Clarification on concept to hardware mapping

Hi, sorry for the newbie questions but none of these were addressed in the FAQ or programmer guide. Anyways, I’ve done plenty of multithreaded programming so I’m down with code being execute concurrently and aware of the problems that can arise from that but I’m still having trouble understanding some of the basic CUDA concepts and to me it seems that the sdk is trying to abstract away the hardware, yet there are so many limitations in place that you have to know the hardware to use the sdk. Anways, here goes:

  • why is the warp size 32? To me it seems that since each multiprocessor has 8 processors, 8 would have been a better warp size. Is this 32 threads per warp a universal truth, should I code in that way, will it change, where did 32 come from?

  • if a multiprocessor has 8 processors, I can understand why the max number of active blocks is 8 (each processor is processing a block) but how can the max number of active warps be 24 and the max number of active threads be 768 as stated in the programming guide A.1? Is each processor really capable of handling 96 operations all at once? If so, is there there something lower than the processor that is not being mentioned in the programming guide like each processor has 16 ALUS capables of handling 4 floats or something? From my understanding it goes: a card has 1-16 mps, each mp has 8 processors, each processor can XXX operations in parallel. I understand that with Intel SIMD you can do 4 adds/muls/etcs per op, but 96?

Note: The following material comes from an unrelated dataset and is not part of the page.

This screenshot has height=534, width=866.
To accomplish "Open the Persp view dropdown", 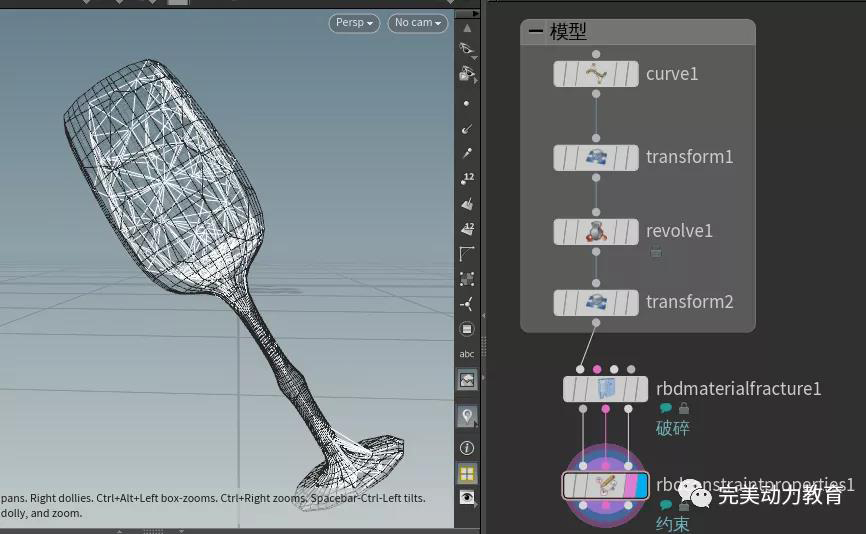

  • does each multiprocessor have a scheduler? why is the max threads per block 512 if there is a scheduler? where does 512 come from if 11 lines down in appendix A1 it says an mp can handle 768 threads concurrently? Or does active not mean concurrent?

Any help would be greatly appreciated. We’re trying to get some computer vision algorithms onto the GPU and really want to use this technology.

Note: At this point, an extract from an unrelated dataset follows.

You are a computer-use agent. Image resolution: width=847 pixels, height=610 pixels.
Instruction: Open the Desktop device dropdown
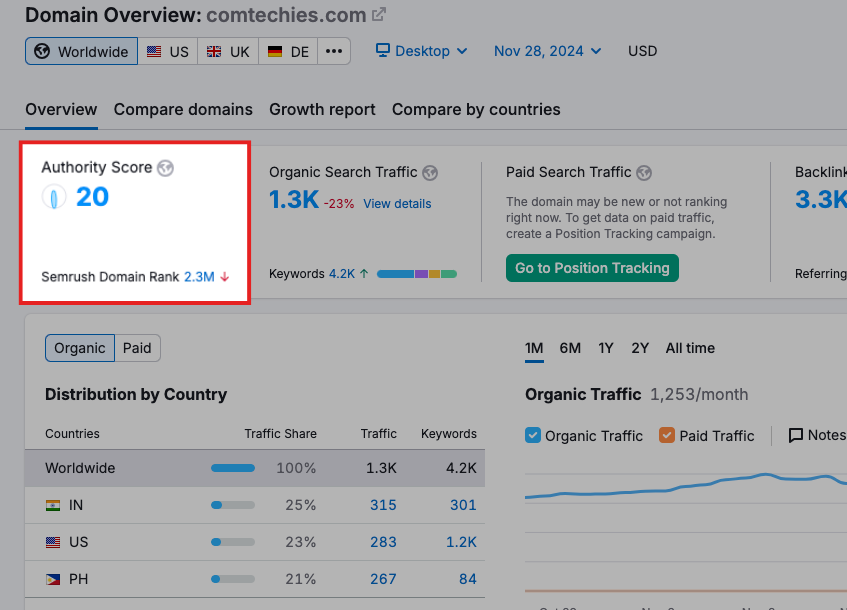tap(421, 51)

And I thought register combiners were a pain…



It’s conceivable that the warp size could change, it as a runtime-queryable property of the GPU device you’re attached to. I’d like a smaller warp size personally…

As I recall, the reason it’s 32 rather than 8 has to do with the hardware being pipelined. I had thought this was in the programming guide at some point, but if not, it’s certainly mentioned in the UIUC ECE498 class notes somewhere. You may find the UIUC notes interesting if you’re curious about such things.

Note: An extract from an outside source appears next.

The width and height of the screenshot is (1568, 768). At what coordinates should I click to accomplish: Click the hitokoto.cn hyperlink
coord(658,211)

One wants to schedule more than one thread per SP for the purposes of latency hiding…

Not all of the threads on a SM are executing at once but they are “on” the hardware, ready to run when given the opportunity (e.g. while another thread is doing a global memory read)

The word “active” means that the thread state is on the SM in registers etc, but that does not necessarily mean that all of the threads are executing concurrently, some are waiting. As you read more you’ll understand these distinctions better. Perhaps the best way to think about it when writing code is that one warp of threads is running at once, the other threads are on the SM, but waiting their turn to run. Multiple blocks can be co-scheduled onto a single SM, so even though the max number of threads in a block is 512, you could co-schedule up to 768 threads by having 3 blocks of 256 threads each mapped to that SM. The percentage of this “full SM” capacity in use is referred to as “occupancy” in the profiler. You don’t necessarily have to have high occupancy in order to achieve high performance, but it is helpful for kernels that can benefit from overlapping computations and global memory operations.



Wonderful, thanks for the info and the link to the course pages.